Donald G. Jackson.
Multihyphenate Donald G. Jackson, director of "Roller Blade," died Oct. 20 of leukemia in Los Angeles. He was 60.
Jackson directed 1984's "Roller Blade" on his own $20,000 credit card budget: the film was picked up by New World and grossed $1 million.
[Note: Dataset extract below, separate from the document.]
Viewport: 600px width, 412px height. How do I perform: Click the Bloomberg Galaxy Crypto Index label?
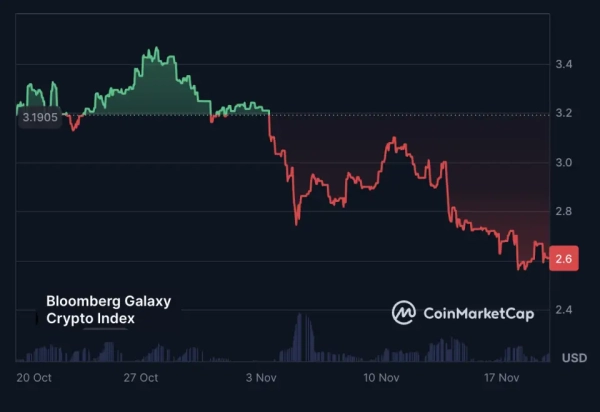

New World then commissioned him to write, direct and produce "Hell Comes to Frogtown," starring Roddy Piper, in 1987, which was later followed by nuclear war frog-themed sequels "Frogtown II." "Toad Warrior" and 2002's "Max Hell Comes to Frogtown."
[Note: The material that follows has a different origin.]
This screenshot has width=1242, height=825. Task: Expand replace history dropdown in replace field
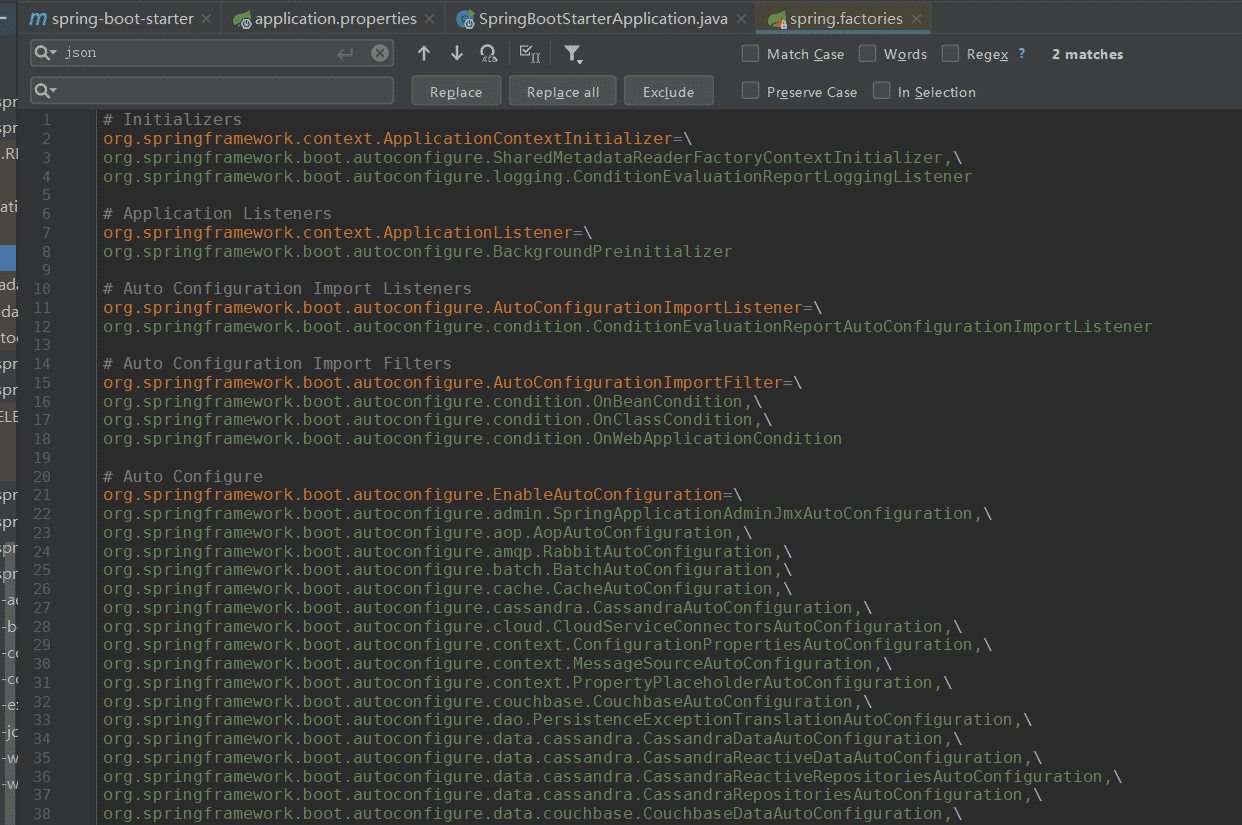coord(45,91)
After "Roller Blade," Jackson made a specialty of the inline skating genre, directing "Roller Blade Warriors: Taken by Force," "Roller Blade Seven," "Legend of the Roller blade 7" and "Return of the Roller Blade Seven" as well as "Roller Gator."
Born in Mississippi, Jackson was influenced by comicstrips and radio serials and began making experimental films in the 1960s. His first feature was 1976's "Demon Lover."
Sometimes credited as Maximo T. Bird, he also directed and wrote "Lingerie Kickboxer" and wrestling pic "I like to Hurt People" and penned the screenplays for "Vampire Child" and "Ghost Taxi."
He is survived by wile Janet and a daughter.